1. Des performances techniques en constante dégradation sur les installations auditées
2. La gestion des compteurs ne permet pas actuellement de garantir la fiabilité des mesures et le renouvellement apparait insuffisant. Une situation critique pour l’alimentation en eau potable de la ville de Libreville, liée principalement à un déficit d’investissement. Le renouvellement des réseaux en eau potable est faible. Les valeurs transmises par la SEEG font état d’un renouvellement très faible des réseaux d’eau potable évalué à 0,13% du linéaire réseau sur les 10 dernières années. Il apparait souhaitable que la SEEG augmente le taux de renouvellement des réseaux dans les années à venir afin d’en limiter le vieillissement et la dégradation. L’usine de Franceville présente un état de vétusté et apparait dégradée.
3. Des manquements significatifs dans le cadre de l’exploitation du domaine concédé électricité en matière de renouvellement. Un retard considérable a été constaté en matière de renouvellement des biens de retour dans tous les domaines (production, transport, distribution). L'insuffisance d'investissement pour le renouvellement et les extensions, dans les domaines du transport et de la production, empêchent une amélioration de la qualité du service.
4. Des tarifs à la hausse qui sont décorrélés de la structure des coûts actuels et futurs de la SEEG.

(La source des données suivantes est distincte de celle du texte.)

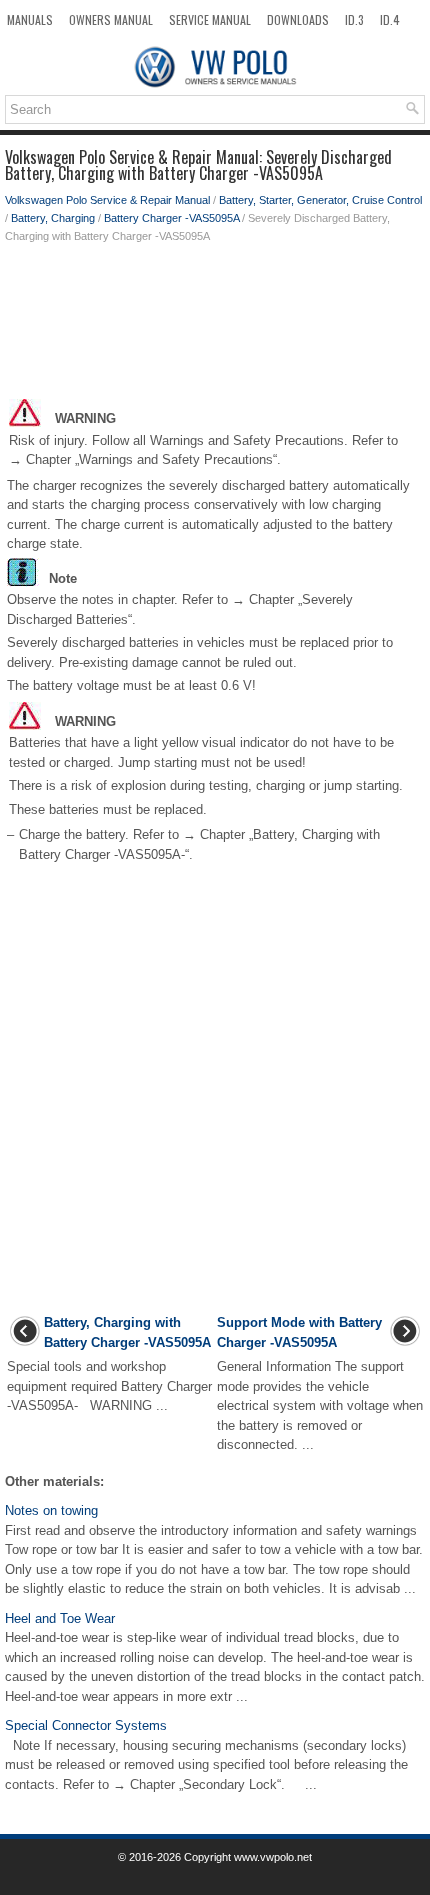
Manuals (30, 19)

5. Des investissements réalisés par la SEEG qui ne permettent pas de faire face à la demande et aux exigences de qualité de services requis par la convention de concession. Sur les installations électriques, les retards constatés au niveau de l’investissement dans les capacités de production ont réduit les marges de sécurité existantes au début de la concession compromettant ainsi la continuité de services.
6. Un pilotage administratif et financier qui révèle des insuffisances et requiert des ajustements. Une refonte en profondeur de la comptabilité analytique semble donc nécessaire, qui pourra aller de pair avec la révision du mode de fixation des tarifs… », relève le rapport d’audit publié dans le magazine le Quorum.
La défense du concessionnaire
Pour se défendre, la SEEG indexe l’Etat Gabonais, pour n’avoir pas honoré ses engagements, en la privant des ressources nécessaires pour réaliser les investissements. Mieux, les responsables de cette société affirmaient le 20 avril dernier qu’ils avaient engagé de gros efforts pour satisfaire les besoins en eau et en électricité de ses clients. Selon eux, entre 1997 et 2013 plus de 388 milliards Fcfa ont été investis, dont plus de 82 % sur le domaine concédé. Pourtant, le contrat de gestion déléguée ne prévoyait sur cette période qu’une enveloppe d’investissements de près de 300 milliards Fcfa.
Par ailleurs, la SEEG dit avoir conduit de façon volontariste, au cours des trois premières années de la concession, la réhabilitation et la mise à niveau des installations mises à disposition. Aussi, l’extension des réseaux et l’alimentation de nouveaux centres ont permis en 17 ans, selon eux, d’augmenter considérablement le nombre d’abonnés. Soit plus de 188 % pour l’électricité et plus de 212 % pour l’eau potable. Sans compter les travaux qui ont été réalisés sur la centrale d’Owendo afin d’accroître et de moderniser les capacités de production de la SEEG.
Pour autant, les populations ne sont pas satisfaites en raison du calvaire dû à la qualité du service et des difficultés qu’elles rencontrent pour s’approvisionner en eau potable. D’où leur souhait de voir ce marché s’ouvrir à la concurrence.